On the final day he had to take action, Gov. Mitch Daniels used his veto power for the third time this session and rejected House Enrolled Act 1491, which called for non-partisan elections to choose the county's eight Superior judges for six-year terms. It also called for the creation of a sixth Court of Appeals district and panel starting in July 2011.

In his veto message, Daniels wrote: "The current method of selecting judges for the St. Joseph Superior Court has prevailed successfully for 35 years. It is a model to be emulated, not discarded. It is not broken; it requires no repair. It has produced outstanding jurists and contains sufficient measures of public accountability. I believe it neither necessary nor wise to re-politicize the courts of St. Joseph County."

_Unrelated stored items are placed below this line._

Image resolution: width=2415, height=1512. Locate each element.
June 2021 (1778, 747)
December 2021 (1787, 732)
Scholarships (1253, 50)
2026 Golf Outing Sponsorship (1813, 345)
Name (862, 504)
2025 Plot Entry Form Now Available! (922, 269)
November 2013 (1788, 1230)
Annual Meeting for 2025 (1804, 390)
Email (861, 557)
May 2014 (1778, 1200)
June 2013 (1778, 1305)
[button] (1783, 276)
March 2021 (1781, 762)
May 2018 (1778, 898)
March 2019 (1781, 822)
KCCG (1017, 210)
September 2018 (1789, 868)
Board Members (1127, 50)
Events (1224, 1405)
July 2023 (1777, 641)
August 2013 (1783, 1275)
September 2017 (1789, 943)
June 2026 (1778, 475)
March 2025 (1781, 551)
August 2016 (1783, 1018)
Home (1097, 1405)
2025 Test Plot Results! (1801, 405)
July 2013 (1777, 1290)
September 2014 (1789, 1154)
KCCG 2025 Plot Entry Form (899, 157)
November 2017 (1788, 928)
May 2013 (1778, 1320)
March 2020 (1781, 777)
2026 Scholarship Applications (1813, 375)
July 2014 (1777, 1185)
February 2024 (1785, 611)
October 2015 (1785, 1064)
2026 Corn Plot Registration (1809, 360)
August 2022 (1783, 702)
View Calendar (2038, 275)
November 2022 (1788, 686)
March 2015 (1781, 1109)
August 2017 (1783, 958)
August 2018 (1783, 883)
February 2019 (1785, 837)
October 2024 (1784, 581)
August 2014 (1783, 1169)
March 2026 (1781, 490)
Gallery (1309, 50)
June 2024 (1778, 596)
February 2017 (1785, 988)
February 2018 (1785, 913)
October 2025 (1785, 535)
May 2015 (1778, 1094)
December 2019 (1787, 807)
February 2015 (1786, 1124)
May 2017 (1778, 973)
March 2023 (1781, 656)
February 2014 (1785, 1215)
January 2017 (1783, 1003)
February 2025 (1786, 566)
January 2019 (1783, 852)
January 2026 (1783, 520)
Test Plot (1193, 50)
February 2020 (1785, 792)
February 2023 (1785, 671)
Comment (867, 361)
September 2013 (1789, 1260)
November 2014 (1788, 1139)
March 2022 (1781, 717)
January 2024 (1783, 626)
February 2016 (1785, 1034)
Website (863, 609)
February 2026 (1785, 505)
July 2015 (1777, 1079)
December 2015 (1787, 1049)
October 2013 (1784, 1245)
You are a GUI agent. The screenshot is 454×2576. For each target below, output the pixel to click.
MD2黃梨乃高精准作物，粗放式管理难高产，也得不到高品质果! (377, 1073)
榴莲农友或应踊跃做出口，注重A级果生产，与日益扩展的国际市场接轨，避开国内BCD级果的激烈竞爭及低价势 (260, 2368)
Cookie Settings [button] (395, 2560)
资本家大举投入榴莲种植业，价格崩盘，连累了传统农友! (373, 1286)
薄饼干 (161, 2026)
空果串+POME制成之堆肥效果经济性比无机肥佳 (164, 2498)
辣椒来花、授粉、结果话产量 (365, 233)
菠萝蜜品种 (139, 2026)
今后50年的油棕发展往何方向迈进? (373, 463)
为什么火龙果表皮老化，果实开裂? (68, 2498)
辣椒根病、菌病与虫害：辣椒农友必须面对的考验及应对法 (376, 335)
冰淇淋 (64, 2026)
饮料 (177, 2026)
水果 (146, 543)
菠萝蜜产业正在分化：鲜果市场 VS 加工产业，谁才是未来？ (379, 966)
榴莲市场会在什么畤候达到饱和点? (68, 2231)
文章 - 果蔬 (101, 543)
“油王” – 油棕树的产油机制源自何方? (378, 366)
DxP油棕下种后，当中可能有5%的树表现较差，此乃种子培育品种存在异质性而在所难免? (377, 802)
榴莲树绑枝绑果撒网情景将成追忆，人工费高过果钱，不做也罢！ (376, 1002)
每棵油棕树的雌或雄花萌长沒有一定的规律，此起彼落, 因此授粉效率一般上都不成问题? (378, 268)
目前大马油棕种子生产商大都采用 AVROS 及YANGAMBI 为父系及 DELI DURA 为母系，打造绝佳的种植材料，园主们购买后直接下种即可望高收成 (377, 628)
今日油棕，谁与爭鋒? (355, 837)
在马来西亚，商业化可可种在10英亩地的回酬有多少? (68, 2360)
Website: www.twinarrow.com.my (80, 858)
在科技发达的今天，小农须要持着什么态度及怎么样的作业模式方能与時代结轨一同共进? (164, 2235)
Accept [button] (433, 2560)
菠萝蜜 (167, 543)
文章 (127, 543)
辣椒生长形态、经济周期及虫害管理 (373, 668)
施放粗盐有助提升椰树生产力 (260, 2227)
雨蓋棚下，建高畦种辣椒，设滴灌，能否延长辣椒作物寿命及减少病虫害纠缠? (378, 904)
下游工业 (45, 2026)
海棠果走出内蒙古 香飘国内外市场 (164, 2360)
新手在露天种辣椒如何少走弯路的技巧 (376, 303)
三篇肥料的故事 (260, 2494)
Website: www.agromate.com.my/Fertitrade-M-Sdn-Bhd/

On the appellate panel aspect, the governor wrote, "The addition of another panel to the Court of Appeals at $2 million per year is difficult to justify in today's challenging fiscal environment. Moreover, if I were to sign a bill linking these two proposals, it could contribute to public cynicism by creating the appearance that my acquiescence was purchased with more appointments. Whatever the merits of expanding the Court of Appeals may be, they should be considered alone."

While the legislation's author, Rep. Craig Fry, D-Mishawaka, didn't return telephone messages from Indiana Lawyer after the governor's veto, he told the South Bend Tribune that a veto override is still possible if Senate Republicans are willing to take that step.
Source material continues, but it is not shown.